■ **Data to process**:
****************************************
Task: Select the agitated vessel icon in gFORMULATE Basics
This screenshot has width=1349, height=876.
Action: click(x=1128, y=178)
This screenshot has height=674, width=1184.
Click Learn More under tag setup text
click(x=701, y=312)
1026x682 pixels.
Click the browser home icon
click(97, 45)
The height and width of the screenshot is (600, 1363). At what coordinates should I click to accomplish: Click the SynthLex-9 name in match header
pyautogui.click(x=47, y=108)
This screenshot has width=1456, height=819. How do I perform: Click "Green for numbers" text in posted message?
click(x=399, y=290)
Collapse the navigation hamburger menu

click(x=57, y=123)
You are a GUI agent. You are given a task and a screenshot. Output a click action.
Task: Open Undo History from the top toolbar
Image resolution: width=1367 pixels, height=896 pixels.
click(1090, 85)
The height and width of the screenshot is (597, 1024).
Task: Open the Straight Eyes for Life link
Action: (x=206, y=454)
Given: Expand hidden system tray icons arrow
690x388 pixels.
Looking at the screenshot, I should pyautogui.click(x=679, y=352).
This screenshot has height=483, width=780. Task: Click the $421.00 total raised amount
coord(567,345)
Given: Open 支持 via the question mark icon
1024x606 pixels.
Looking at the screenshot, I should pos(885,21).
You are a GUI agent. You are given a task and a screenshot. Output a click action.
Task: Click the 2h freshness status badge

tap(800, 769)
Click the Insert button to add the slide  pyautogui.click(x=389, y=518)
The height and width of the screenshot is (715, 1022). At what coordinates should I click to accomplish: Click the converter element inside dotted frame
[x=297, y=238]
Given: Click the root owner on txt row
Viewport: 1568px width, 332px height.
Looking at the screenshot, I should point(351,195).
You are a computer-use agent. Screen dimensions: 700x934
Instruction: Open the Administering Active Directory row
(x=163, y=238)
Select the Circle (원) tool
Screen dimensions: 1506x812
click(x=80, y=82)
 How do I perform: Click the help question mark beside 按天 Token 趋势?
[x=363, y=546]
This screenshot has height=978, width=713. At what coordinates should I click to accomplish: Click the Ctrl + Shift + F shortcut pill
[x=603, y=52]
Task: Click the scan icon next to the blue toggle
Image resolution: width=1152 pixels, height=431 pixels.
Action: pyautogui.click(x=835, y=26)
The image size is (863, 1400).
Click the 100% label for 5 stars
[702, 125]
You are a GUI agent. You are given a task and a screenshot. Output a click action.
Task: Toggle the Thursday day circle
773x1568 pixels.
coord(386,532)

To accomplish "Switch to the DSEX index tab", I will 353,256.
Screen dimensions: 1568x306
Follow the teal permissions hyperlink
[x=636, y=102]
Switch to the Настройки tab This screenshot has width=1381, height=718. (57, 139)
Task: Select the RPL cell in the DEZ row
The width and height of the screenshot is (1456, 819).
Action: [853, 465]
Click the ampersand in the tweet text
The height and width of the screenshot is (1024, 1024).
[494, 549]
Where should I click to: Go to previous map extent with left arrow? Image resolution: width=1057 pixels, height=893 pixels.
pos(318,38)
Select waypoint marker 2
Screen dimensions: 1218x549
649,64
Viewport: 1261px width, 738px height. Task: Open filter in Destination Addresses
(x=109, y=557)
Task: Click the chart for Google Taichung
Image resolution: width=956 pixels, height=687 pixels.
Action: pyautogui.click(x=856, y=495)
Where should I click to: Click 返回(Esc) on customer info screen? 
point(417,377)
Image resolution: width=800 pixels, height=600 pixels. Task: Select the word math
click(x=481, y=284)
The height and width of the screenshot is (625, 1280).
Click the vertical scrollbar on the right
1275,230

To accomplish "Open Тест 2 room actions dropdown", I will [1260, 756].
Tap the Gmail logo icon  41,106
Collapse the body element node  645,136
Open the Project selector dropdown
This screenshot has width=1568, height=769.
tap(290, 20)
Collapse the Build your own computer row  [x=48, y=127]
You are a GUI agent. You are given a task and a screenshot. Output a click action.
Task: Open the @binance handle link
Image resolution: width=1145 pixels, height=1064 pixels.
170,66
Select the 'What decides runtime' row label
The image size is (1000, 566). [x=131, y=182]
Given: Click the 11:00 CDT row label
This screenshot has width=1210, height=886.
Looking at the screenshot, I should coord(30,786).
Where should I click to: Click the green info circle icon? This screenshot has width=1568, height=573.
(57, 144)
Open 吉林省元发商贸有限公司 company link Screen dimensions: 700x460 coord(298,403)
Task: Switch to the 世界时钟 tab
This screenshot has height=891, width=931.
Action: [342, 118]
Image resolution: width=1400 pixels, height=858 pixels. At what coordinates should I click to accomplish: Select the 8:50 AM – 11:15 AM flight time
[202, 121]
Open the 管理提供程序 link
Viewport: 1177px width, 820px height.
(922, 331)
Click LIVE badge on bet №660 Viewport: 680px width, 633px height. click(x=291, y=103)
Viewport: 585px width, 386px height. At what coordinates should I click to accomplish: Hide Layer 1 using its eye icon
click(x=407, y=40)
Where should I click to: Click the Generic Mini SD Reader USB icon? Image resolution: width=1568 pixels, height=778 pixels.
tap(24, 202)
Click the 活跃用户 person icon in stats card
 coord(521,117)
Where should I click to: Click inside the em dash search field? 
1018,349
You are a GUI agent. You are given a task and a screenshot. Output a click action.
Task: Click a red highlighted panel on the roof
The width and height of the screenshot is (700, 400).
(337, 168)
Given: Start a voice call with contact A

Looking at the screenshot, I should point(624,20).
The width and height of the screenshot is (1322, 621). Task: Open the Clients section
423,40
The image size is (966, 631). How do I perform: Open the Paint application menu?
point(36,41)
****************************************
■ **Task to complete**: Repeat the whole listing exactly, keeping every line intact.

■ **Response to the exercise**:
Task: Select the agitated vessel icon in gFORMULATE Basics
This screenshot has width=1349, height=876.
Action: click(x=1128, y=178)
This screenshot has height=674, width=1184.
Click Learn More under tag setup text
click(x=701, y=312)
1026x682 pixels.
Click the browser home icon
click(97, 45)
The height and width of the screenshot is (600, 1363). At what coordinates should I click to accomplish: Click the SynthLex-9 name in match header
pyautogui.click(x=47, y=108)
This screenshot has width=1456, height=819. How do I perform: Click "Green for numbers" text in posted message?
click(x=399, y=290)
Collapse the navigation hamburger menu

click(x=57, y=123)
You are a GUI agent. You are given a task and a screenshot. Output a click action.
Task: Open Undo History from the top toolbar
Image resolution: width=1367 pixels, height=896 pixels.
click(1090, 85)
The height and width of the screenshot is (597, 1024).
Task: Open the Straight Eyes for Life link
Action: (x=206, y=454)
Given: Expand hidden system tray icons arrow
690x388 pixels.
Looking at the screenshot, I should pyautogui.click(x=679, y=352).
This screenshot has height=483, width=780. Task: Click the $421.00 total raised amount
coord(567,345)
Given: Open 支持 via the question mark icon
1024x606 pixels.
Looking at the screenshot, I should pos(885,21).
You are a GUI agent. You are given a task and a screenshot. Output a click action.
Task: Click the 2h freshness status badge

tap(800, 769)
Click the Insert button to add the slide  pyautogui.click(x=389, y=518)
The height and width of the screenshot is (715, 1022). At what coordinates should I click to accomplish: Click the converter element inside dotted frame
[x=297, y=238]
Given: Click the root owner on txt row
Viewport: 1568px width, 332px height.
Looking at the screenshot, I should point(351,195).
You are a computer-use agent. Screen dimensions: 700x934
Instruction: Open the Administering Active Directory row
(x=163, y=238)
Select the Circle (원) tool
Screen dimensions: 1506x812
click(x=80, y=82)
 How do I perform: Click the help question mark beside 按天 Token 趋势?
[x=363, y=546]
This screenshot has height=978, width=713. At what coordinates should I click to accomplish: Click the Ctrl + Shift + F shortcut pill
[x=603, y=52]
Task: Click the scan icon next to the blue toggle
Image resolution: width=1152 pixels, height=431 pixels.
Action: pyautogui.click(x=835, y=26)
The image size is (863, 1400).
Click the 100% label for 5 stars
[702, 125]
You are a GUI agent. You are given a task and a screenshot. Output a click action.
Task: Toggle the Thursday day circle
773x1568 pixels.
coord(386,532)

To accomplish "Switch to the DSEX index tab", I will 353,256.
Screen dimensions: 1568x306
Follow the teal permissions hyperlink
[x=636, y=102]
Switch to the Настройки tab This screenshot has width=1381, height=718. (57, 139)
Task: Select the RPL cell in the DEZ row
The width and height of the screenshot is (1456, 819).
Action: [853, 465]
Click the ampersand in the tweet text
The height and width of the screenshot is (1024, 1024).
[494, 549]
Where should I click to: Go to previous map extent with left arrow? Image resolution: width=1057 pixels, height=893 pixels.
pos(318,38)
Select waypoint marker 2
Screen dimensions: 1218x549
649,64
Viewport: 1261px width, 738px height. Task: Open filter in Destination Addresses
(x=109, y=557)
Task: Click the chart for Google Taichung
Image resolution: width=956 pixels, height=687 pixels.
Action: pyautogui.click(x=856, y=495)
Where should I click to: Click 返回(Esc) on customer info screen? 
point(417,377)
Image resolution: width=800 pixels, height=600 pixels. Task: Select the word math
click(x=481, y=284)
The height and width of the screenshot is (625, 1280).
Click the vertical scrollbar on the right
1275,230

To accomplish "Open Тест 2 room actions dropdown", I will [1260, 756].
Tap the Gmail logo icon  41,106
Collapse the body element node  645,136
Open the Project selector dropdown
This screenshot has width=1568, height=769.
tap(290, 20)
Collapse the Build your own computer row  [x=48, y=127]
You are a GUI agent. You are given a task and a screenshot. Output a click action.
Task: Open the @binance handle link
Image resolution: width=1145 pixels, height=1064 pixels.
170,66
Select the 'What decides runtime' row label
The image size is (1000, 566). [x=131, y=182]
Given: Click the 11:00 CDT row label
This screenshot has width=1210, height=886.
Looking at the screenshot, I should coord(30,786).
Where should I click to: Click the green info circle icon? This screenshot has width=1568, height=573.
(57, 144)
Open 吉林省元发商贸有限公司 company link Screen dimensions: 700x460 coord(298,403)
Task: Switch to the 世界时钟 tab
This screenshot has height=891, width=931.
Action: [342, 118]
Image resolution: width=1400 pixels, height=858 pixels. At what coordinates should I click to accomplish: Select the 8:50 AM – 11:15 AM flight time
[202, 121]
Open the 管理提供程序 link
Viewport: 1177px width, 820px height.
(922, 331)
Click LIVE badge on bet №660 Viewport: 680px width, 633px height. click(x=291, y=103)
Viewport: 585px width, 386px height. At what coordinates should I click to accomplish: Hide Layer 1 using its eye icon
click(x=407, y=40)
Where should I click to: Click the Generic Mini SD Reader USB icon? Image resolution: width=1568 pixels, height=778 pixels.
tap(24, 202)
Click the 活跃用户 person icon in stats card
 coord(521,117)
Where should I click to: Click inside the em dash search field? 
1018,349
You are a GUI agent. You are given a task and a screenshot. Output a click action.
Task: Click a red highlighted panel on the roof
The width and height of the screenshot is (700, 400).
(337, 168)
Given: Start a voice call with contact A

Looking at the screenshot, I should point(624,20).
The width and height of the screenshot is (1322, 621). Task: Open the Clients section
423,40
The image size is (966, 631). How do I perform: Open the Paint application menu?
point(36,41)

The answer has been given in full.